Two stages, two completely different goals
Modern AI assistants are not trained in one shot. They emerge from at least two distinct phases that do very different jobs. Pre-training gives the model its raw intelligence: knowledge of the world, language, and reasoning patterns, learned by predicting the next token across a huge corpus. RLHF — Reinforcement Learning from Human Feedback — gives the model its manners: the tendency to be helpful, honest, harmless, and to actually follow the instruction it was given. Confusing the two leads to a common misunderstanding, that alignment makes models smarter.
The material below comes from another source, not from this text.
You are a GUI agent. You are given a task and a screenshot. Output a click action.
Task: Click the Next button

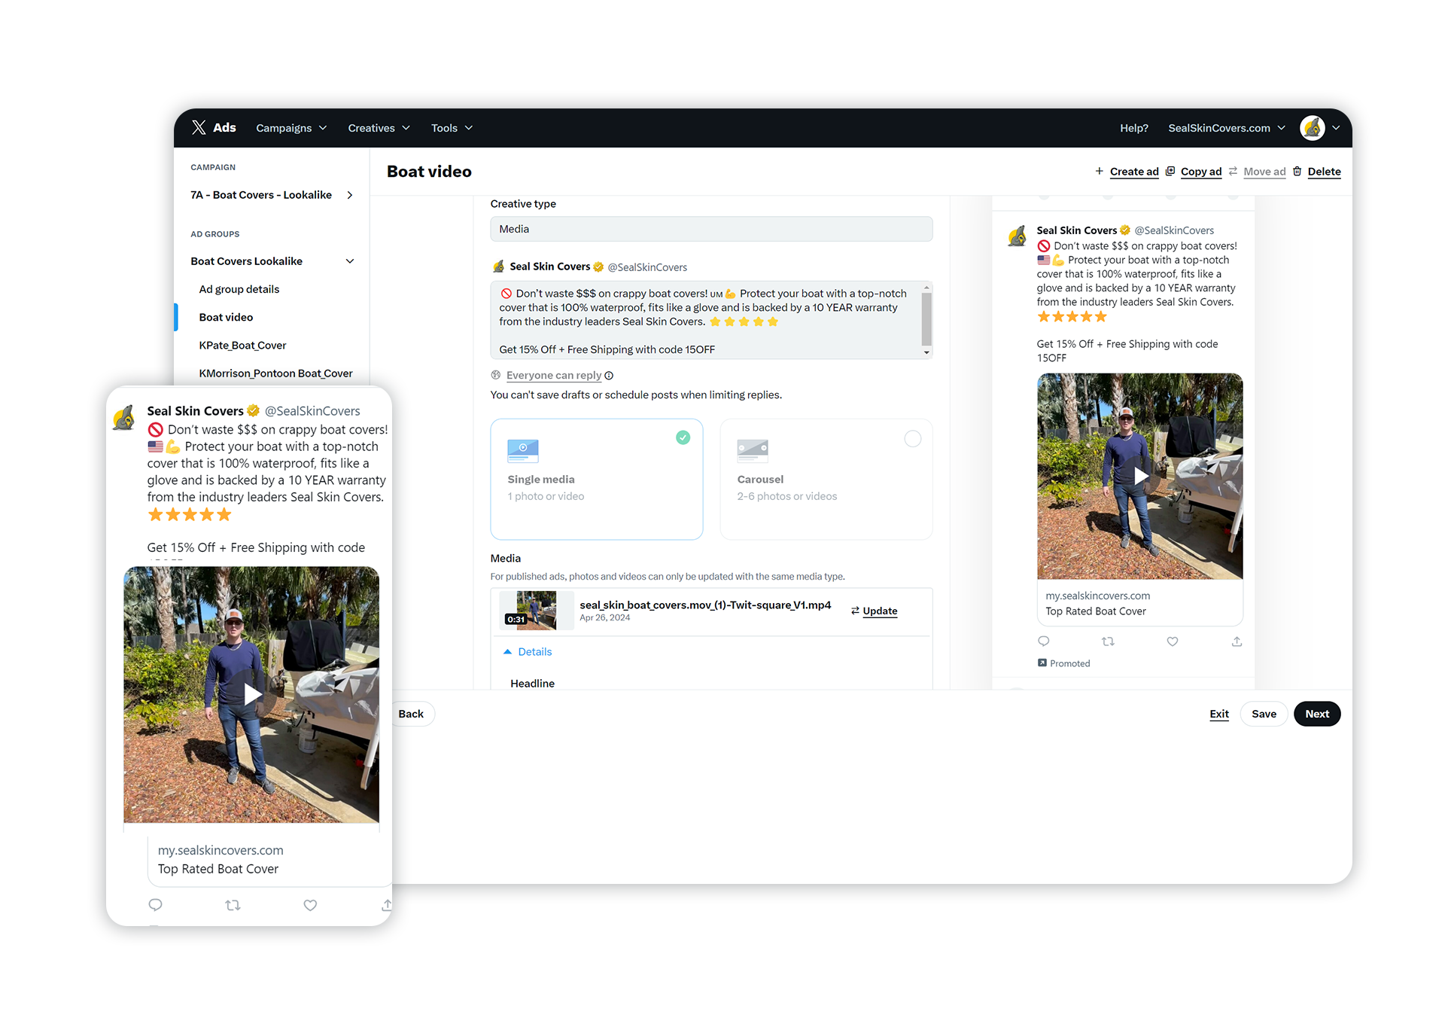coord(1316,713)
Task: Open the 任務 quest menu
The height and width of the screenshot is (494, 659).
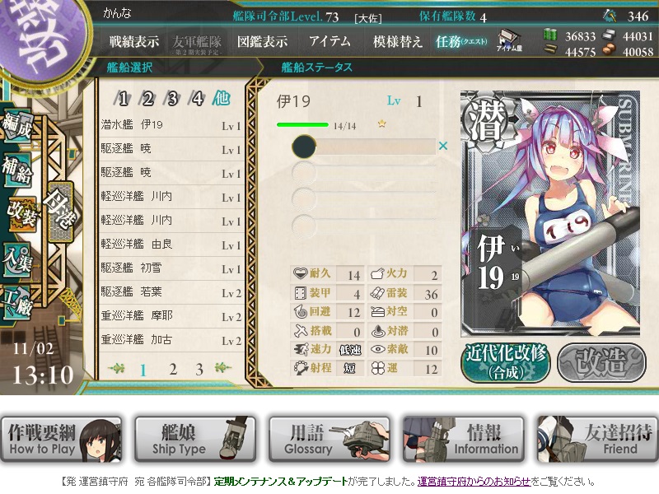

In reality, capability and behaviour are produced by separate stages, and you need both to get a usable assistant.
Objective: prediction vs preference
The two stages optimise fundamentally different things. Pre-training optimises a self-supervised objective — minimise the error of next-token prediction — where the “correct answer” is simply the next word already present in the text. RLHF optimises a preference-based objective — maximise a reward derived from humans ranking which responses they prefer. One learns from the structure of language itself; the other learns from explicit human judgement about quality and safety. This difference in objective is the root of every other difference between them.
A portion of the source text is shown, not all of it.